▶ What to produce: Repeat the data word for word. Do not include the pictures.
(Records shown)
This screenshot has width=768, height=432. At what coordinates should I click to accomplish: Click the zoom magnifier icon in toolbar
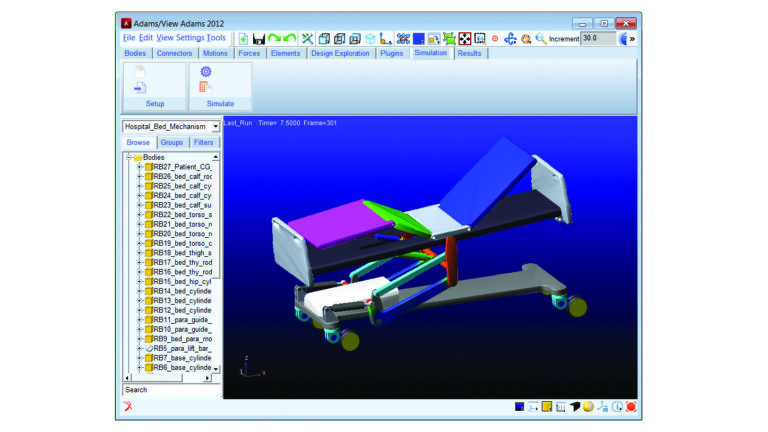[x=541, y=39]
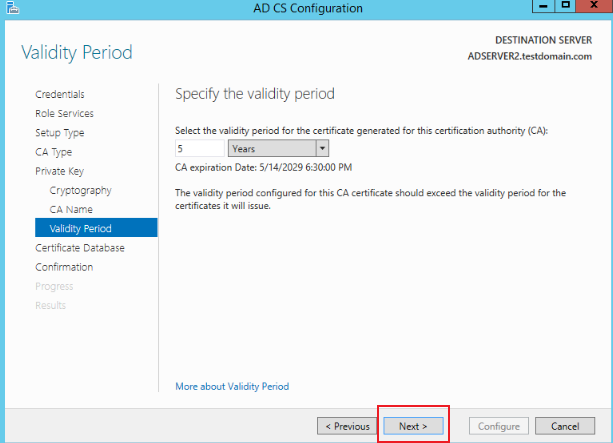Select Setup Type in the sidebar

pyautogui.click(x=60, y=133)
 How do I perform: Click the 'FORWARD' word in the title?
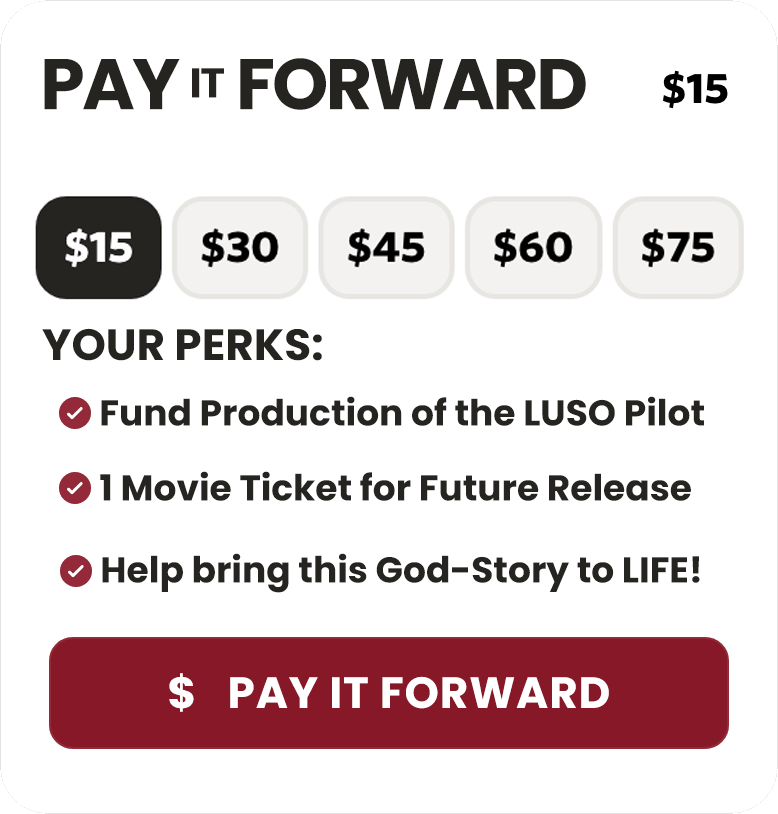[412, 86]
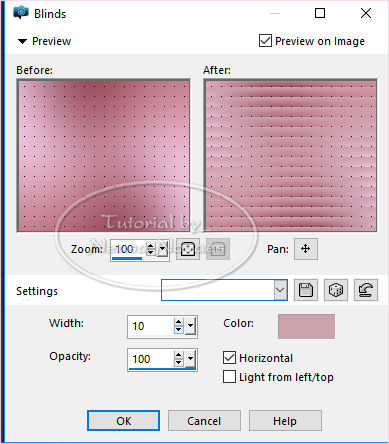Click the Fit to window zoom icon

[x=188, y=249]
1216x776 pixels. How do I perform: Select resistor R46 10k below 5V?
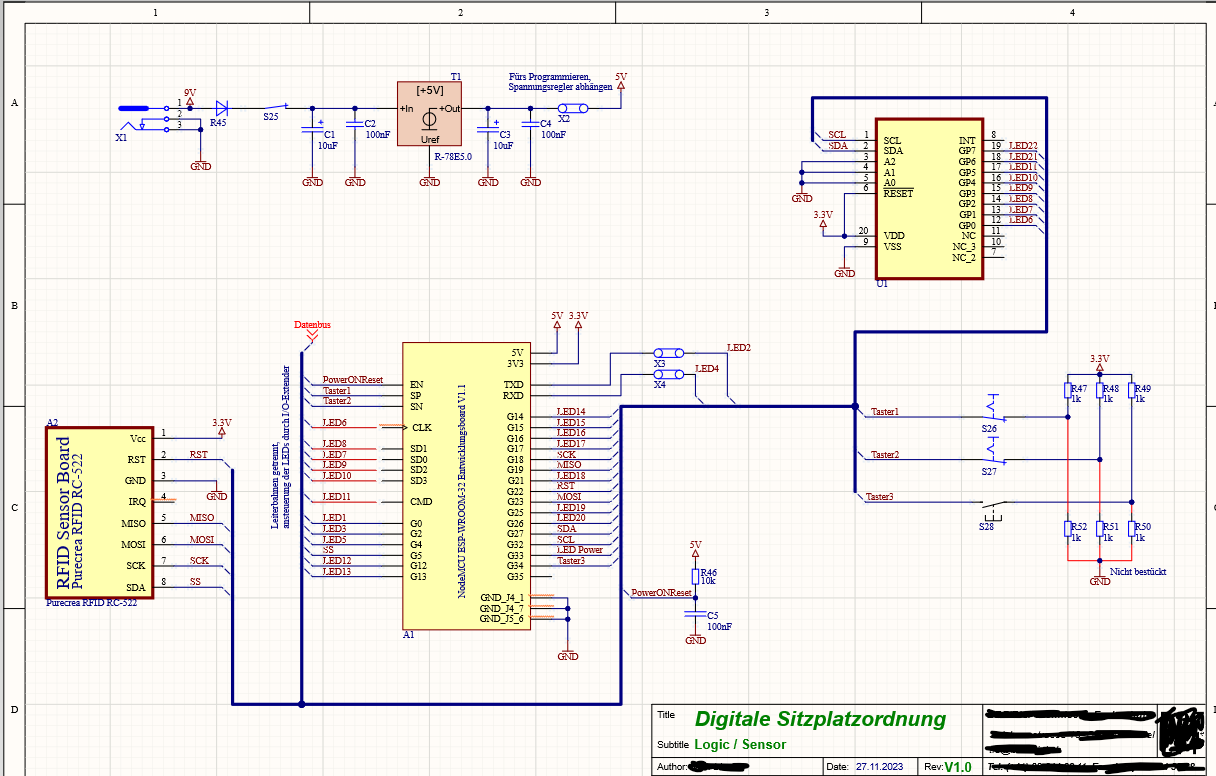pos(696,577)
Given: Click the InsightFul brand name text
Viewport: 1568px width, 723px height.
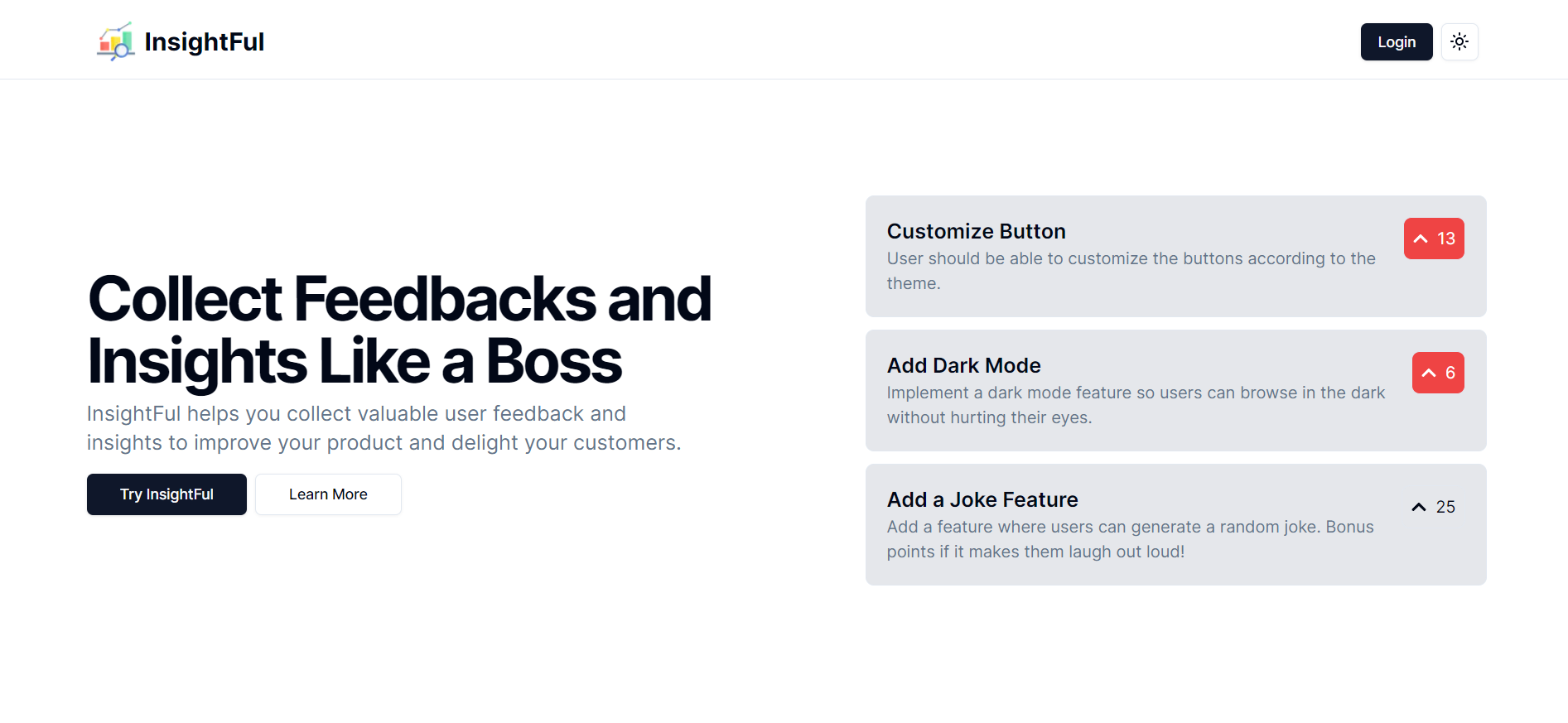Looking at the screenshot, I should [x=204, y=41].
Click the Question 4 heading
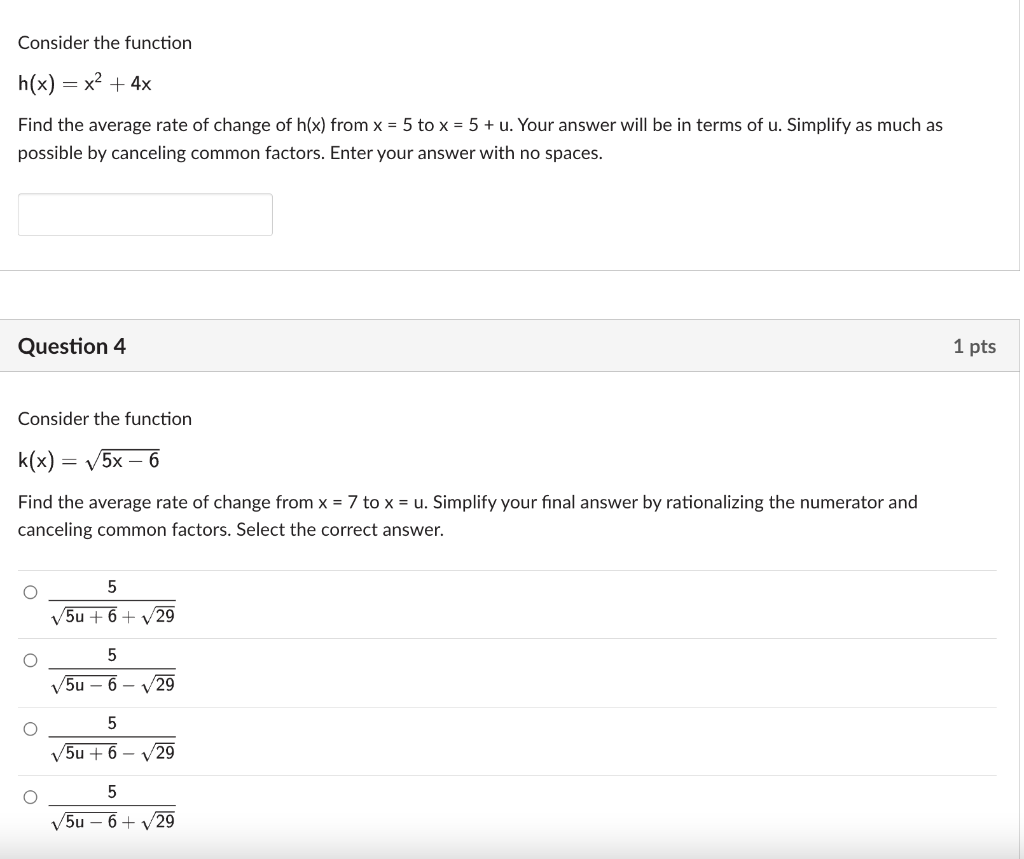The height and width of the screenshot is (859, 1024). 70,346
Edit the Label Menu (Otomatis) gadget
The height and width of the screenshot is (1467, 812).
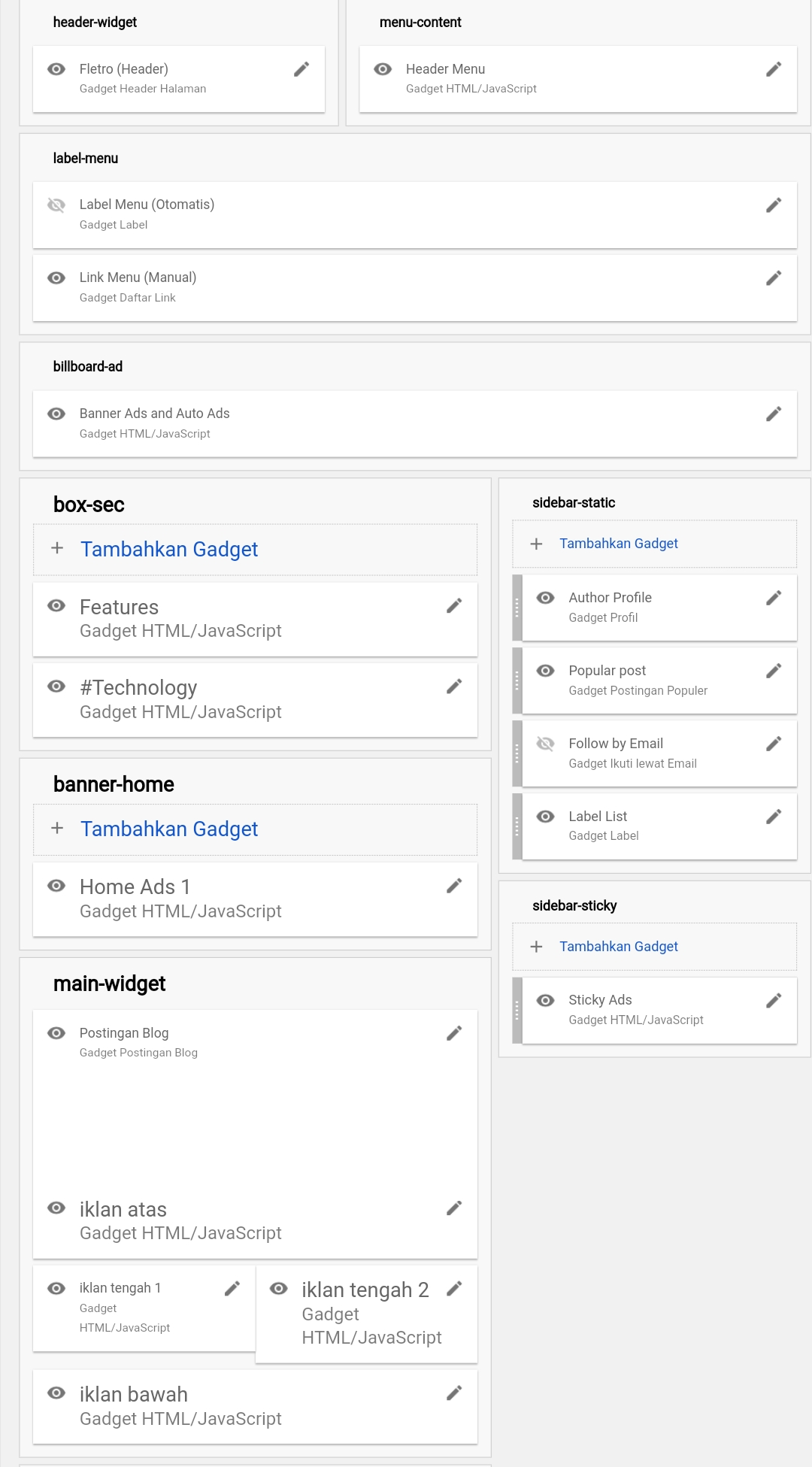774,205
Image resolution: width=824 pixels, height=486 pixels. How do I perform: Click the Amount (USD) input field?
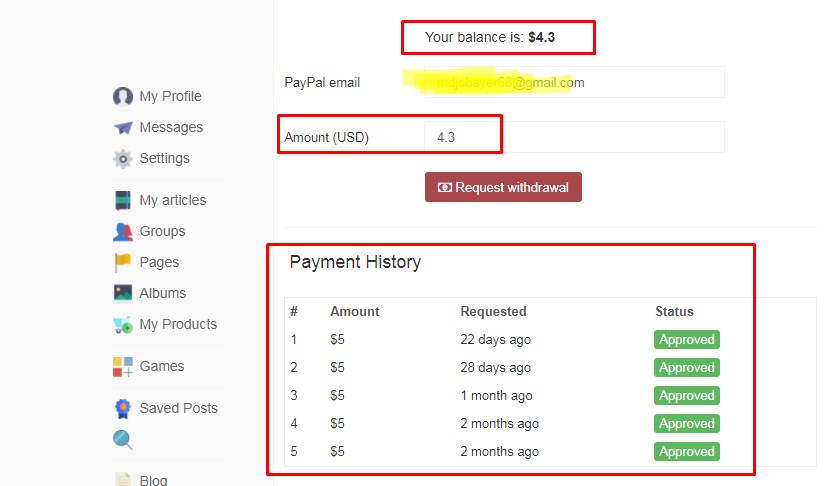(573, 137)
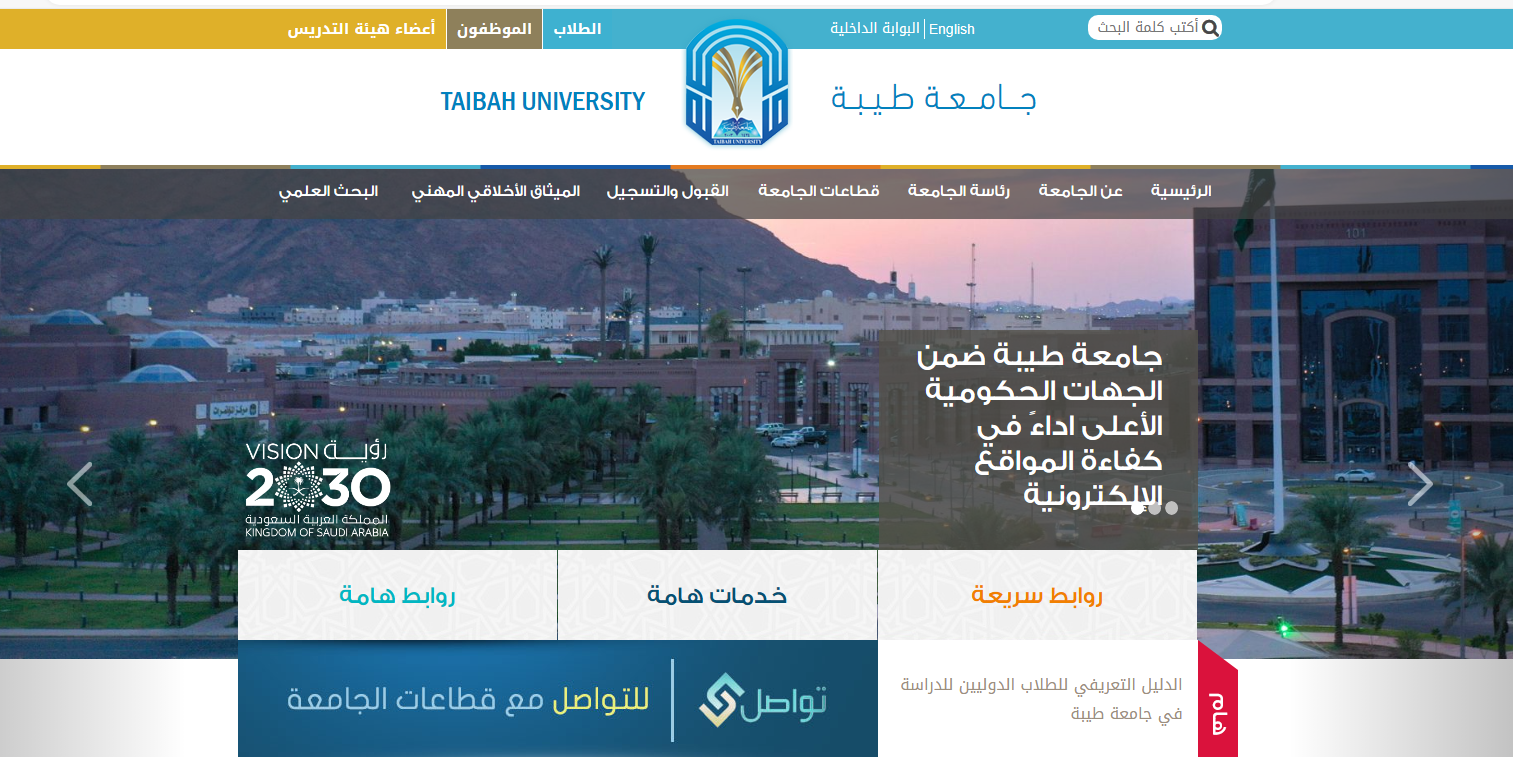This screenshot has height=757, width=1513.
Task: Click the Vision 2030 logo
Action: 317,490
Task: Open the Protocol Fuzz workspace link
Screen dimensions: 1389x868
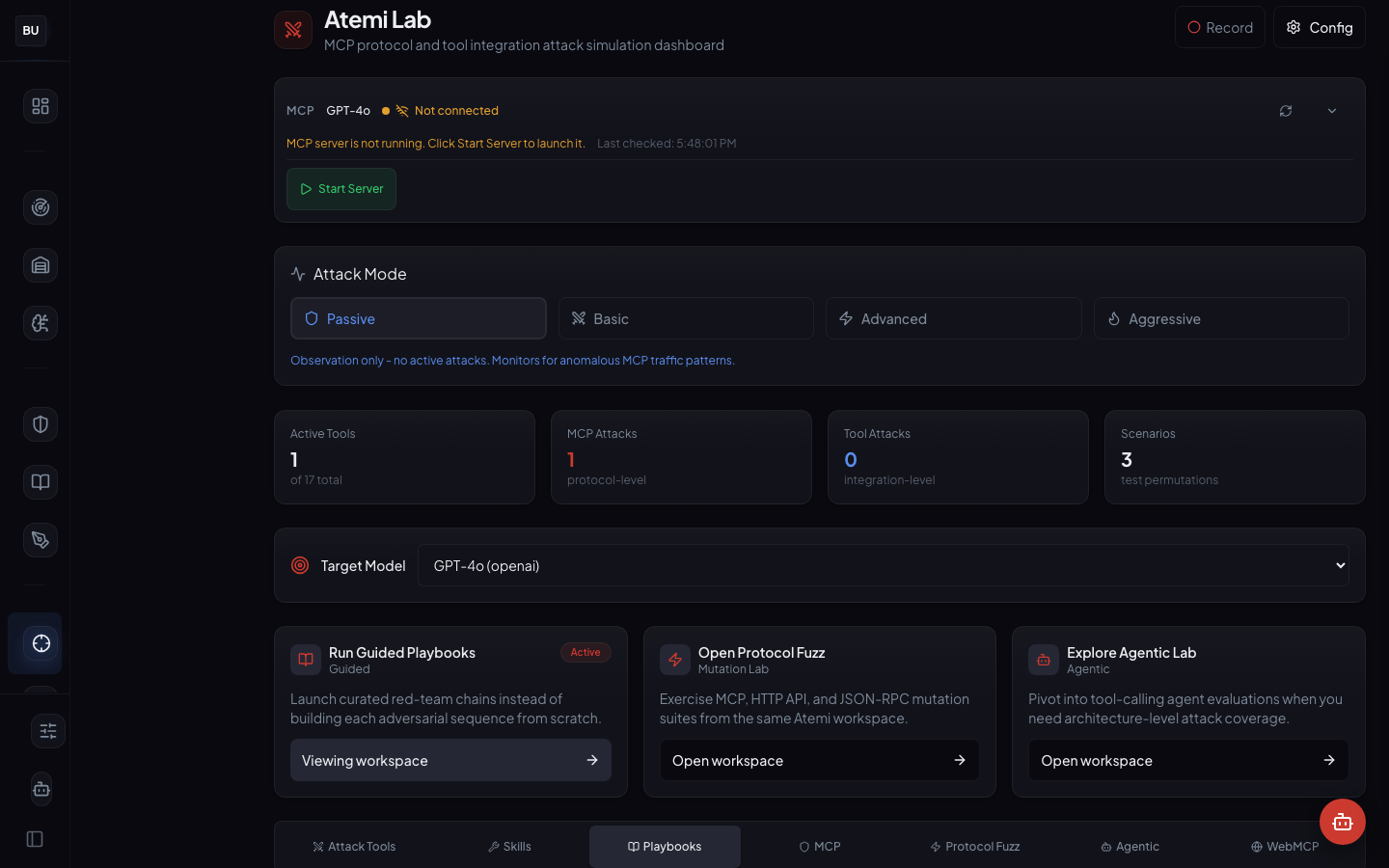Action: click(x=819, y=760)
(End Records shown)
▶ Response to the task:
This screenshot has width=768, height=432. At what coordinates should I click to accomplish: Click the zoom magnifier icon in toolbar
[x=541, y=39]
Select Setup Type in the sidebar

pyautogui.click(x=60, y=133)
 How do I perform: Click the 'FORWARD' word in the title?
[412, 86]
Click the Fit to window zoom icon

[x=188, y=249]
1216x776 pixels. How do I perform: Select resistor R46 10k below 5V?
pos(696,577)
Given: Click the InsightFul brand name text
Viewport: 1568px width, 723px height.
Looking at the screenshot, I should [x=204, y=41].
Click the Question 4 heading
The height and width of the screenshot is (859, 1024). 70,346
Edit the Label Menu (Otomatis) gadget
The height and width of the screenshot is (1467, 812).
774,205
Image resolution: width=824 pixels, height=486 pixels. How do I perform: Click the Amount (USD) input field?
(573, 137)
This screenshot has height=757, width=1513.
Task: Click the Vision 2030 logo
Action: 317,490
Task: Open the Protocol Fuzz workspace link
Screen dimensions: 1389x868
Action: click(x=819, y=760)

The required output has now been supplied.